The Washington Post’s Super Bowl Ad

The Washington Post Super Bowl Commercial


For the first time ever, The Washington Post will be airing an ad during the Super Bowl. It will highlight the role of journalists who put themselves in grave danger to dig up news from countries all around the world. The spot includes major news events that date back to World War II, and chronicles the experiences of journalists as they pull together news despite how unsafe certain situations may be. According to The Post story, the ad ends with the paper’s logo and its slogan: “Democracy Dies in Darkness”.

In the words of USA Today, “The commercial shows several slain and missing journalists affiliated with The Post and other publications, according to a description in Saturday’s newspaper. The company has not to this point released the ad for public viewing ahead of the game. The Post story said it will publish the commercial on its website and social media channels after the game.”

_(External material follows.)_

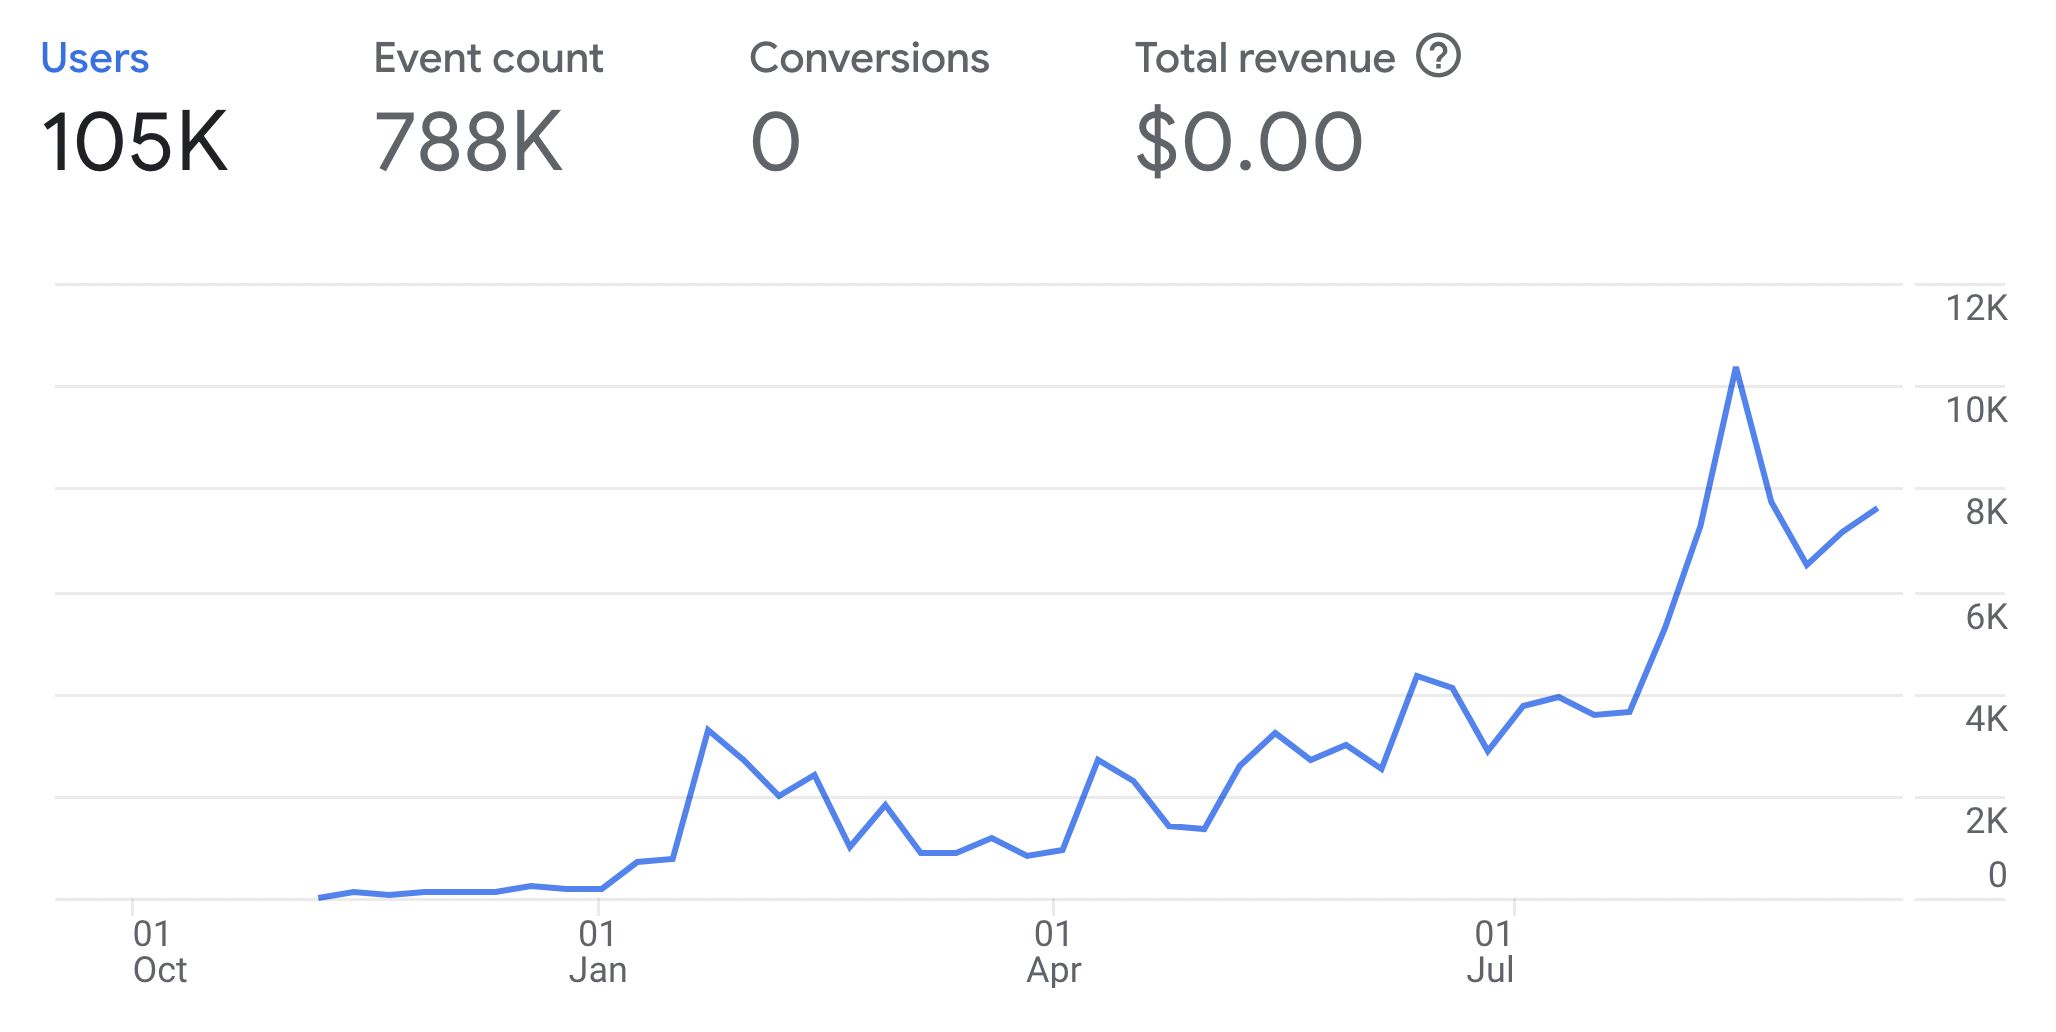This screenshot has height=1032, width=2056.
Task: Click the final data point on the chart line
Action: tap(1877, 509)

A memo written to employees about the ad by Post publisher Fred Ryan read, “With the murder last year of Washington Post columnist Jamal Khashoggi, the ongoing detention of freelancer Austin Tice, and the injustice of Jason Rezaian’s 544 days in an Iranian prison, this is an issue that is close to many of us. But The Post is not the only news organization to have experienced such outrageous abuses. Just last year, 64 journalists around the world were killed — and more than 250 jailed — simply for doing their jobs.”

He continued, “We feel that this is the right moment, at the right venue, to present this important message to the large audience of Americans and international viewers that watch the Super Bowl.”

The 60-second ad is slated to appear in the fourth quarter before the two-minute warning. It is narrated by Tom Hanks.

The commercial was produced in partnership with Mark Woolen and Associates and shows historical events underscored by Hanks’s narration. According to an article written by the Washington Post themselves, “The advertisement will briefly show several slain and missing journalists affiliated with The Washington Post and other publications. They include freelance reporter Austin Tice, who has been missing in Syria for more than six years. Tice is believed to be alive, though his whereabouts are unknown. Another freelance journalist, columnist Jamal Khashoggi, was killed at the Saudi Arabian Consulate in Istanbul on Oct. 2, 2018. The CIA determined, with high confidence, that Saudi Crown Prince Mohammed bin Salman ordered Khashoggi’s assassination.”

Ryan reportedly said The Post purchased the spot when it became available last week. Thus, while other companies spent months and some even a year on their 2019 Super Bowl ad, the Post took just one week to produce theirs.

Ryan explains, “This was a chance for a broader message about the role journalists play in our everyday lives and the risks they take to bring us the facts.”

Once the Super Bowl airs, the commercial will be published for audiences to view on its website and social media channels.